It is not a choice of high tech or agriculture. We need to do both.
The Transatlantic Trade and Investment Partnership (TTIP), now being negotiated by the United States and the European Union, excites curiosity and concern. New Zealanders share Europe’s apprehensions about its possible implications for food security and about the need to maintain high health, safety, and environmental standards. They are also concerned about the bilateral nature of the agreement and the apparent absence of provisions for accession by third parties.
New Zealand is one of only six WTO members that do not have current or expected preferential trade deals with the EU. The abolition of transatlantic tariffs on food exports could put New Zealand at a further competitive disadvantage. There are high tariff peaks for dairy and meat products in the EU and United States which would still apply to New Zealand exports.
This is why the best outcome would be to conclude the Doha round and have a multilateral agreement to reduce tariffs. Without that we run the risk of bilateral and plurilateral trade agreements disadvantaging New Zealand in a relative sense.
More fundamentally, New Zealanders recognize TTIP’s potential for strengthening the rules-based international trading system, in which they have a strong interest. After the failure of the Doha Development Agenda, there may never again be another comprehensive round of global trade liberalization, despite the modest breakthrough in Bali last year. New Zealand would then have to rely on bilateral agreements such as its FTA with China, or the agreement under negotiation with Russia.

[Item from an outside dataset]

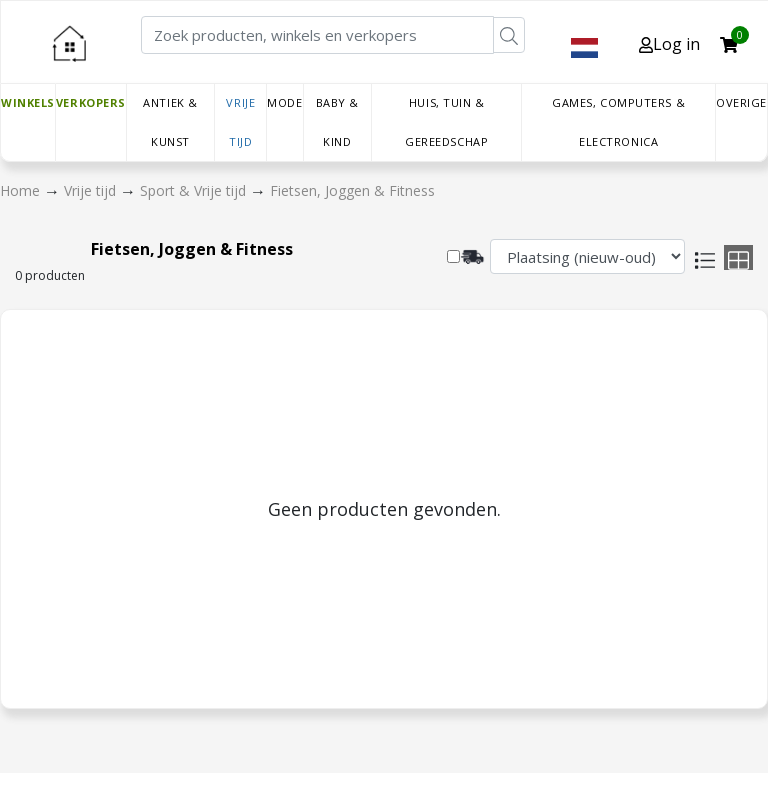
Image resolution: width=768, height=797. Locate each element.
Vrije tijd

It is hard to see the Doha round ever being completed.
Kiwis are under no illusion concerning these countries’ commitments to intellectual property protection, health and safety standards, or judicial independence. New Zealand suspended trade negotiations with Vladimir Putin’s cherished Customs Union after Russia’s forceful annexation of Crimea. This and tensions in the South China Sea are reminders that Moscow and Beijing may not always be reliable partners. TPP and TTIP would effectively set global standards which could be adopted by countries around the world and codified by the WTO.
Former U.S. Secretary of State Hillary Clinton described TTIP as the economic equivalent of NATO. For all their geographic isolation and growing economic integration with Australia, Asia, and the Pacific, New Zealanders feel they belong to the West and would broadly welcome TTIP as reinforcing values they share with Europe and the United States.
I’ve not paid too much attention to TTIP (as opposed to TPP), but maybe it could be the base for a NZ-EU agreement of our own one day?